The recent spike in Treasury yields has drawn comparisons to the 2013 Taper Tantrum, when uncertainty over how the Federal Reserve would adjust monetary policy pushed up yields on ten-year Treasuries by almost 150 basis points over just four months. Superficially, the two episodes share similarities. In both, an unfolding recovery prompted renewed focus on prospects for policy tightening. But we see meaningful differences between them, with important implications for credit markets.

The 2013 Taper Tantrum was primarily a monetary policy shock; investor concerns that the Federal Reserve was making a policy error drove up rates and initially widened credit spreads. This year, by contrast, investors expect sustained fiscal support and the ongoing vaccine rollout to boost the economy. Those expectations have driven up Treasury yields but narrowed credit spreads; both investment grade and high yield debt have outperformed Treasuries (Figure 1).

Figure 1: Cumulative Excess Returns Per Basis Point Rise in 10yr Treasury Yield 1

A different period of rising rates is more comparable to this year: late 2016, when Donald Trump’s election victory sparked hopes that tax cuts and deregulation would boost the economy. In that period, too, investment grade and high yield debt outperformed, as Figure 1 also shows.


Current Outlook for Credit

We think the current environment remains supportive of US credit spreads, particularly the lower-quality portions of the investment grade and high yield markets. We expect stronger consumer spending on the back of the ongoing vaccine rollout and the tailwind from fiscal policy to translate into improved earnings for issuers. Second, we expect the Federal Reserve will continue clarifying its forward guidance on monetary policy, leading investors to reassess their current expectations for asset purchase tapering and liftoff, which in our view are overly aggressive given that it will take some time for the economy to reach maximum employment and for sustained inflation pressures to emerge. Finally, there is a limit to policy-makers tolerance for higher risk-free rates. If a further rise in rates leads to a meaningful tightening of financial conditions, we would expect the Federal Reserve to respond by lengthening the maturity of its asset purchases or even temporarily increasing the pace of purchases.

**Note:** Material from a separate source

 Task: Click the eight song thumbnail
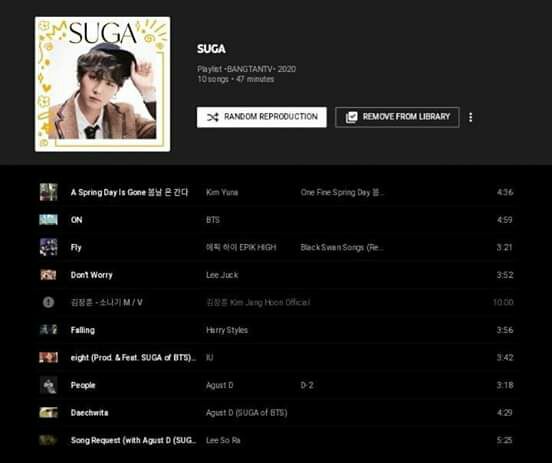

In terms of corporate credit fundamentals, beyond the positive impact of stronger growth on profits, we have also taken note of management teams finding significant cost savings as they adapted to the pandemic. In addition, management teams took advantage of highly accommodative monetary policy last year to build up precautionary liquidity (Figure 2). This should provide flexibility to adapt to any move higher in interest rates. And looking specifically at the high yield market, the quality mix of the market is extremely high at present. Recent downgrades from investment grade have increased BB-rated credits’ share of the index to over 50 percent; in prior economic recoveries, BB-rated credits typically made up around 45 percent of the index. At the other end of the credit spectrum, CCC-rated credits now account for less than ten percent of the market, compared to over twenty percent after the Great Recession.

Our constructive view on credit does not necessarily mean smooth sailing in the near term. Most recently, credit spreads have shown greater sensitivity to interest rate volatility, and both the investment grade and high yield markets have given back a portion of their excess returns for the year. If interest rate volatility remains elevated, credit spreads are likely to widen in the near term.

Figure 2: Nonfinancial Corporate Cash on Hand

The next risk event is this week’s FOMC meeting. We expect Chairman Powell to push back against market expectations for an earlier withdrawal of policy accommodation. Most effectively, Powell can provide greater clarity on the thresholds for eventual interest rate increases, while continuing to stress that it is too early to begin discussing a tapering of asset purchases. Failing to do so risks more disorderly market conditions and a meaningful tightening in financial conditions. But given our expectations for strong growth and accommodative policy, we would likely view any spread widening as an opportunity to add risk to credit portfolios in those sectors benefitting from the economy’s re-opening and improving balance sheets.

1. Excess returns in the three rising rate episodes are based on January 5, 2021 – March 12, 2021 for this year’s growth recovery; November 8 – December 15, 2016 for the presidential election episode, and May 21 – July 1, 2013 for the Taper Tantrum. Although rates began rising before May 21 in 2013, we use that date as the start as it was the day of Chairman Bernanke’s Congressional Testimony. In the 2013 and 2016 episodes, excess returns are calculated for less than 50 days to correspond to a peak in the 10-year Treasury yield. Excess returns in each scenario are normalized by the yield change in the 10-year Treasury.